20 August 2012
Posted in Our Planet, Our Universe
An extraordinary cluster of galaxies is continuing to shatter cosmic records! The cluster of galaxies is located nearly 7 billion light years away. It is known as SPT-CLJ2344-4243, though astronomers have given it a less formal nickname: the Phoenix Cluster. Named after the constellation it resides in, the cluster appears to contain thousands of galaxies within it, with each varying in size to that of a dwarf galaxy (a small galaxy comprised of several billion stars) to clusters of stars the size of the Milky Way galaxy.
The Phoenix Cluster is unlike anything astronomers have ever seen before; it is about 2,000 times the apparent mass of the Milky Way. Or to put things in better perspective, 2.5 quadrillion times the mass of the sun!

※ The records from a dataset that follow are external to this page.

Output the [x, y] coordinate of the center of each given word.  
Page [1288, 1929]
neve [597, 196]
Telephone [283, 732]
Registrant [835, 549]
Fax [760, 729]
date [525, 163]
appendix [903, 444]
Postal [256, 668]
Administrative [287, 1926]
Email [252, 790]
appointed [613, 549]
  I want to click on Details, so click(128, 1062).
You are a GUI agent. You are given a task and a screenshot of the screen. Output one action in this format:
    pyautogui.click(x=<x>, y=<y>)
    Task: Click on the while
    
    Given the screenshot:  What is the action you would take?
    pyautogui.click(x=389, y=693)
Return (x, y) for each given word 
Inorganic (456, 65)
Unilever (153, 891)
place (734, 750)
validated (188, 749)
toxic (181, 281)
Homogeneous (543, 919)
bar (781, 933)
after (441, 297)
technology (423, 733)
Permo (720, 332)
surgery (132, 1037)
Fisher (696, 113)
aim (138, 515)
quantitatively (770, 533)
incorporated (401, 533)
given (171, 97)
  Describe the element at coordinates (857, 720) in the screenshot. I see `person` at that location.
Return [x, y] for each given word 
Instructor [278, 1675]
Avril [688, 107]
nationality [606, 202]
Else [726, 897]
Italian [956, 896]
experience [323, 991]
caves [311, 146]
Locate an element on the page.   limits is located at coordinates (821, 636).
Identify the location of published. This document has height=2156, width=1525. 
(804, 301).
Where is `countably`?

However, it doesn’t stop there! Not only is the mass of this galaxy record-breaking, but it is also creating new stars at an unprecedented pace. Researchers say that the Milky Way produces just one or two stars a year. So how many is the Phoenix Cluster producing? A whopping 740 stars per year! The previous record holder was Abell1835, a galaxy that forms about 100 stars per year.
Scientists are hoping that this record-breaking galaxy cluster will help them solve a decades-old puzzle about how slowly similar clusters cool. It’s known as the cooling flow problem. According to theoretical models, gases thrown out by star explosions should natural cool over time, forming a gas flow cold enough to condense and form new stars quickly. No one had ever seen this happen up until now.
In most cases, jets of material from supermassive black holes at the center of these galaxies prevent them from ever reaching temperatures at which star birth can kick into high gear. In the case of the Phoenix Cluster, however, it is not behaving like most galaxies in the cooling flows. Scientists have many ideas as to why this would be, though they are not sure which, if any, are correct.